» BRIEF
Leave the images out and repeat the data exactly as given.

» DATA FOR THE TASK
##########

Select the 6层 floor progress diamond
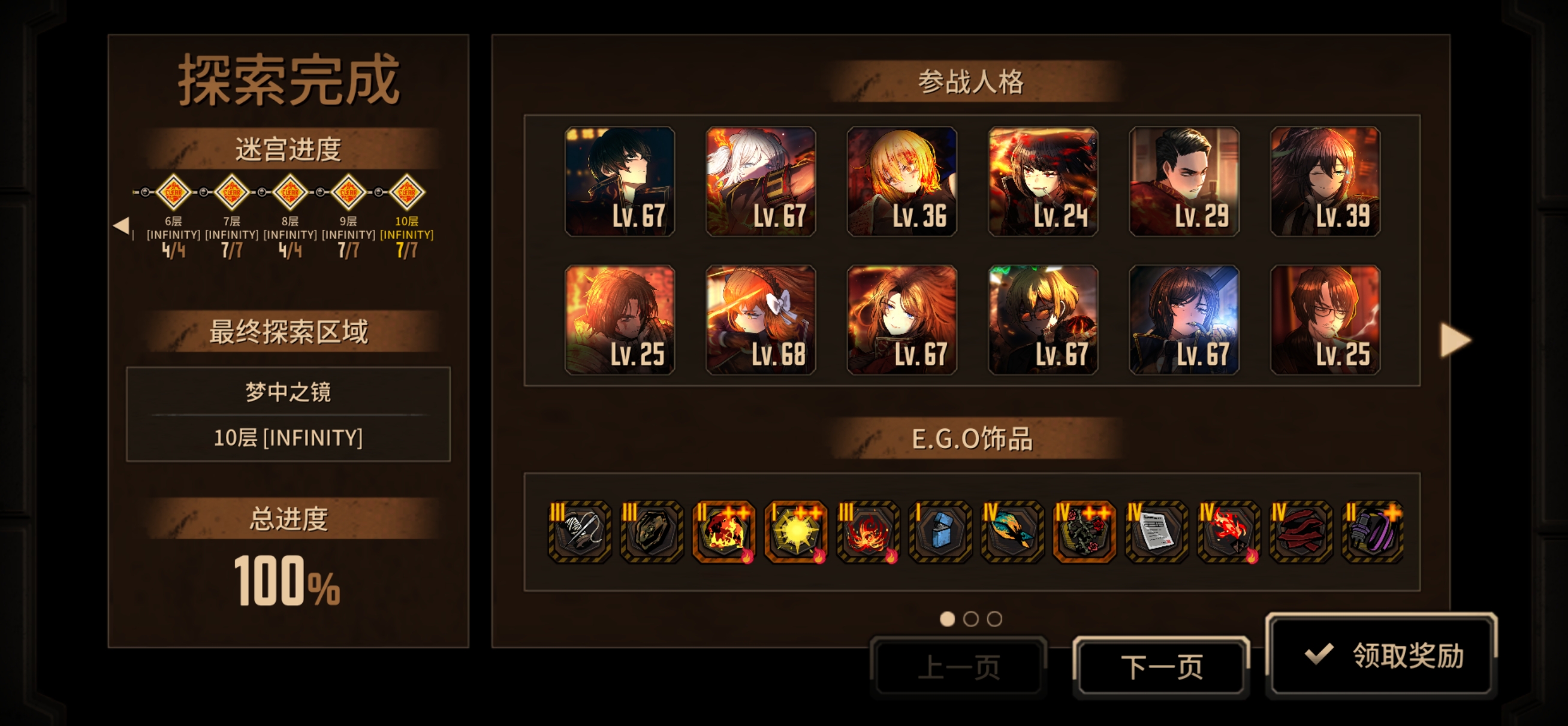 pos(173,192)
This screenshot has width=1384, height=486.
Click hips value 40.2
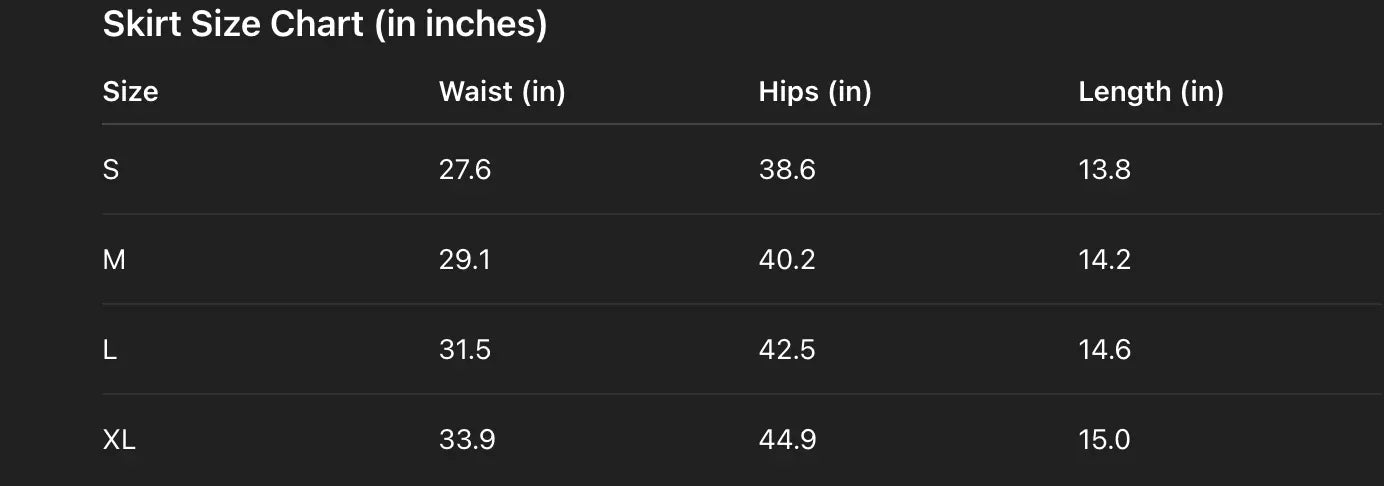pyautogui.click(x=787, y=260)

##########

» OUTPUT FOR THIS EXERCISE
Select the 6层 floor progress diamond
 pos(173,192)
This screenshot has width=1384, height=486.
Click hips value 40.2
pyautogui.click(x=787, y=260)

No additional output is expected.